The Active Deceleration System, which is a pulley system within the base, is also pretty unique. It functions similarly to the safestop- in a crash, the pulley system will pull apart and allow the crash forces to be spread over a wider area, thus reducing the crash forces by up to 30%. And after a crash, the base has an easy to read crash indicator signaling that replacement is required. This is a great visual system that will make the decision to replace after a minor crash much easier for parents.

The base and the seat aren’t terribly compact and Diono is working on how to manage the potential for overhang in vehicles with shorter seat pans. They said the rules regarding overhang, which will likely be limited to <20%, will definitely be present and clearly described in the manual, but we (and Alanna at Diono) are also hopeful that a sticker on the base will be added to show at what point the overhang exceeds the recommendation.

The Radius will be available in Babies R Us and Buy Buy Baby in April 2017 and widely in July 2017 for around $329. And great news for our neighbors to the north- the Radius will be coming to Canada as well!

Still within the realm of car seats, Diono is discontinuing the Pacifica and Olympia, but will be continuing forward with the Radians and with the Rainier and will be releasing some new covers for the Rainier in 2017.radian

They will also be phasing out the regular Monterey booster for the new Monterey XT booster. The Monterey XT is a blend of the Cambria bottom and the original Monterey back, and will come with lower anchors with dual pull straps, EPS foam lining and a dial on the back. The Monterey XT will have an MSRP of $99 and is coming soon.


Diono is also releasing a stroller, the Diono Quantum, which will be compatible with the Radius, and with Maxi Cosi, Nuna and Cybex infant car seats.

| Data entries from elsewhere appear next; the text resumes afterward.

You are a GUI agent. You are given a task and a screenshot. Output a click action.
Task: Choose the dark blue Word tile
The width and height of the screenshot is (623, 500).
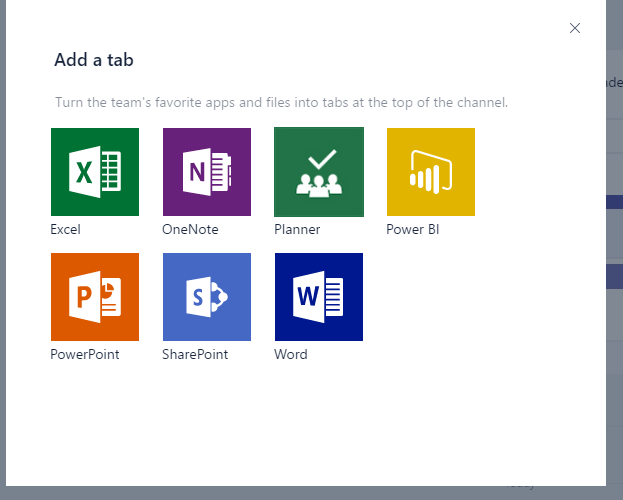[319, 297]
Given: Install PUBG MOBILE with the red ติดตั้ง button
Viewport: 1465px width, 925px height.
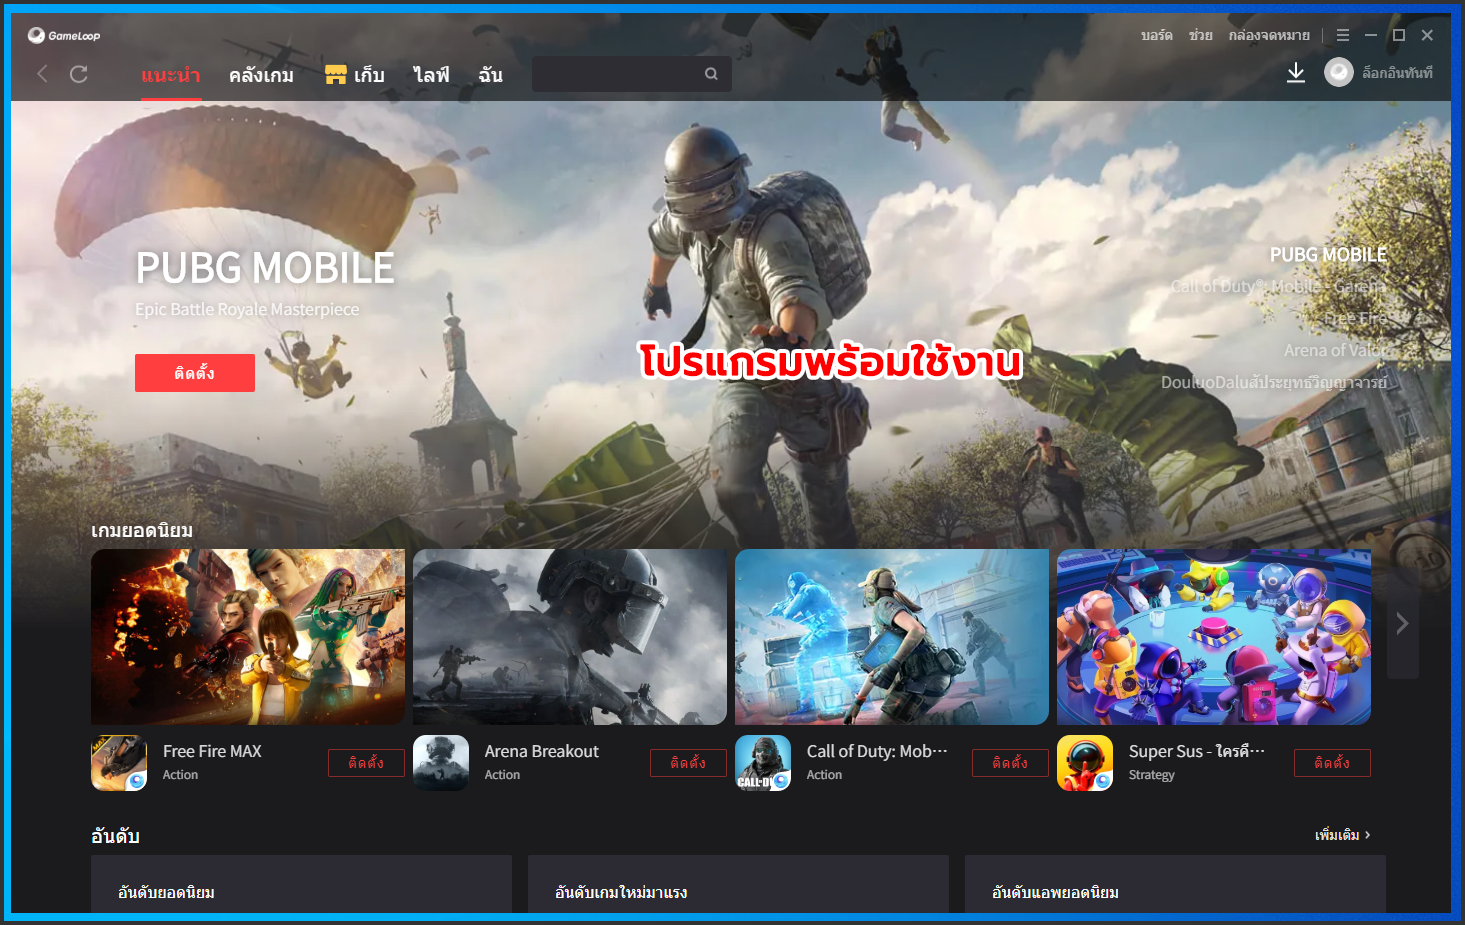Looking at the screenshot, I should 194,372.
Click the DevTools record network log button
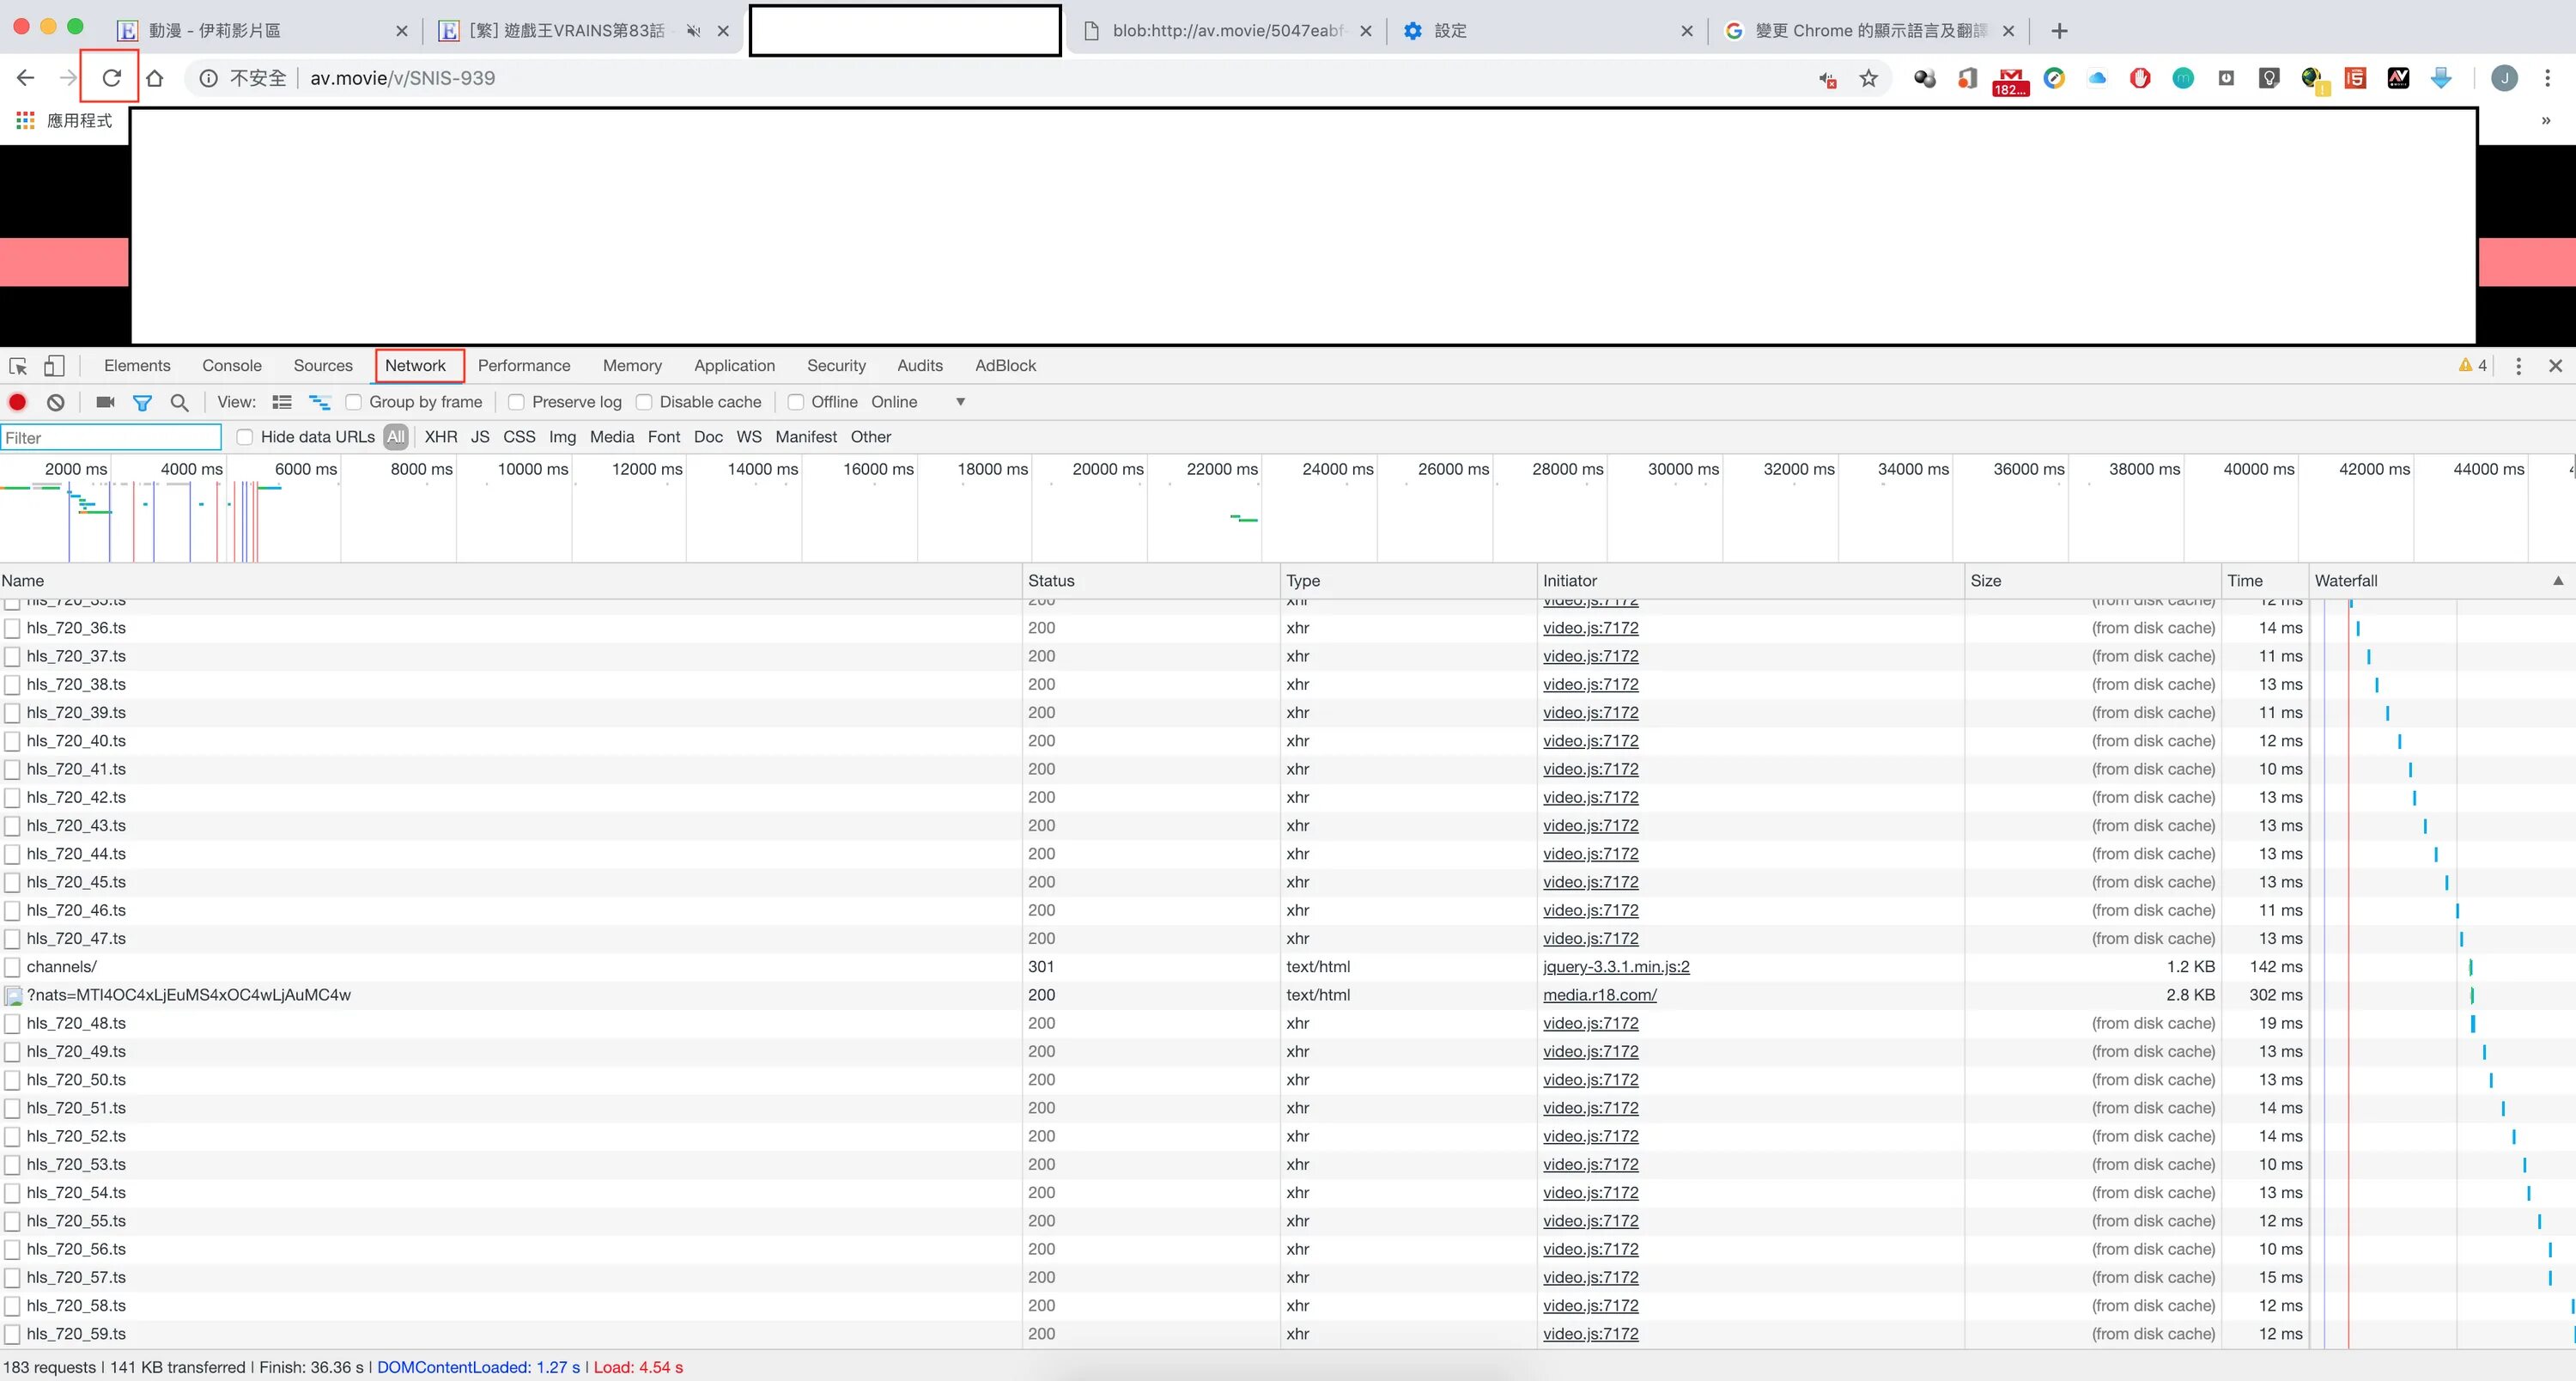The width and height of the screenshot is (2576, 1381). (x=18, y=402)
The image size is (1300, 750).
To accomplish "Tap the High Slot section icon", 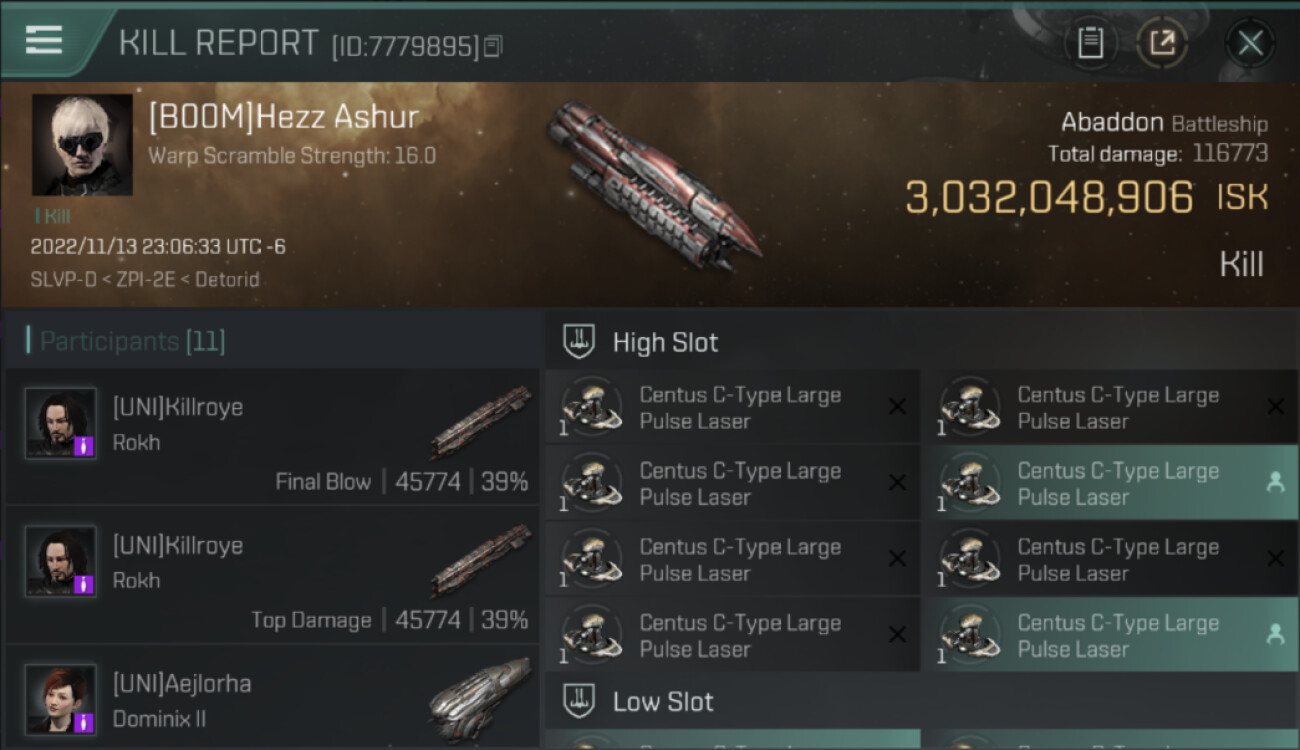I will coord(579,342).
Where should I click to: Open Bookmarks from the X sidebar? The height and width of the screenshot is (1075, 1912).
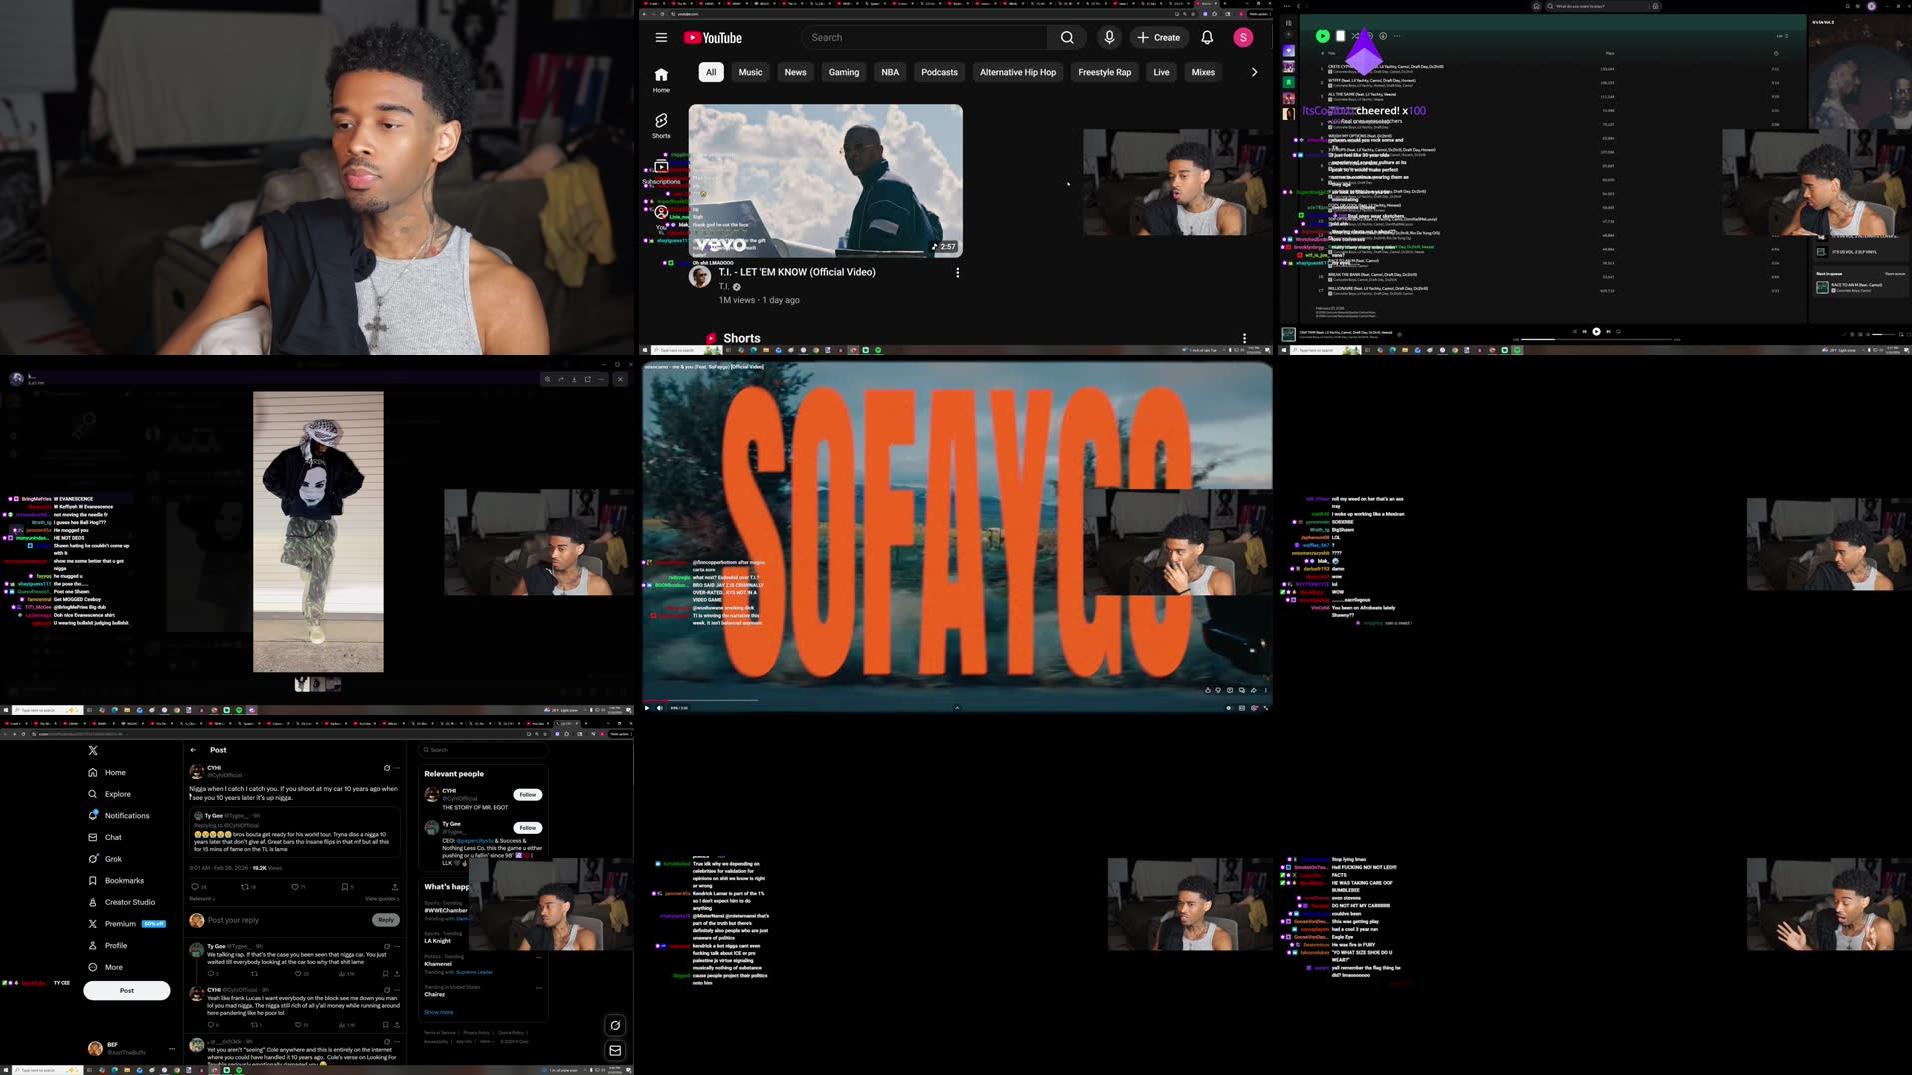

The stroller has all the things you would look for- an extendable handle, a simple fold with a carry handle and a one hand open, a “flip flop proof” brake, and a seat that can be transitioned easily from a basinet for newborns and infants under 10 pounds, to a typical stroller seat for children up to 50 pounds. The canopy is out of this world, we literally gasped when they expanded it fully. And of course there will be accessories for whatever climate you stroll in and several different fashions to fit your preferences.


Look for all these great new products and new fashions from Diono in 2017!